Dr. Garcia also plans to see patients a few days a week. In particular, he looks forward to the opportunities to educate tomorrow’s cardiologists. The author or co-author of four books, he has begun a project through which he is helping younger cardiologists write a manual for actual emergencies involving echocardiography.

His role as a teacher will not be limited to the Bronx, though. As before his arrival at Einstein and Montefiore, he plans on traveling to the Dominican Republic, Puerto Rico, Mexico and Venezuela – “pretty much everywhere in Latin America” – to give talks and seminars about the latest advances in non-invasive cardiology.

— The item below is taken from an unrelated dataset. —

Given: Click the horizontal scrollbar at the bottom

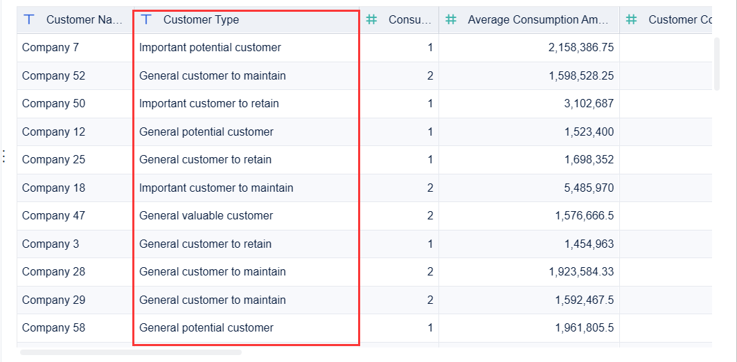Looking at the screenshot, I should tap(131, 352).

He noted, “All the technologies and applications that we’ve helped to develop have been rapidly adopted throughout Central and South America. We’re very involved in their training and education, and in collaborative research efforts.”

He added, “This work is tremendously rewarding as it represents a considerable contrast to my own medical education in the Dominican Republic during the 1980s, when we were trained to be skillful clinicians, but we didn’t have some of the tools that were necessary to practice modern medicine.”

Completing Dr. Garcia’s medical-science triad will be his research, which will focus on two areas in particular. He explained, “We’re trying to find out why patients with diastolic heart failure have trouble conducting physical exercise, developing shortness of breath, for example. And we’ll examine the role of screening imaging tests for predicting cardiovascular events, such as evaluating the role of computed tomography (CT) in identifying cardiac health risks.”

In conjunction with his arrival at Einstein and Montefiore, Dr. Garcia brings vast experience, success and accolades. His rise to the top of his profession began at the Cleveland Clinic, where he ultimately served as director of echocardiography, leading the conversion of the echo lab from videotape to digital media. Under his direction, the clinic became a leader in abstract presentations and publications in cardiac imaging. “We collaborated to develop the technology that allowed CT coronary angiography and were among the first few centers in the U.S. to validate its application in humans,” he said.

From 2006 until earlier this year, Dr. Garcia was director of cardiovascular imaging at Mount Sinai, where he expanded the cardiac imaging programs (CT, MRI, echo and nuclear) and consolidated them under a single program. “We also developed a system of rapid evaluation and discharge of patients with chest pain at the emergency department, becoming one of the most important referral centers for advanced cardiac imaging in the tri-state area.”

Born in Argentina, Dr. Garcia grew up in the Dominican Republic and attended Universidad Nacional Pedro Henriquez Ureña, in Santo Domingo.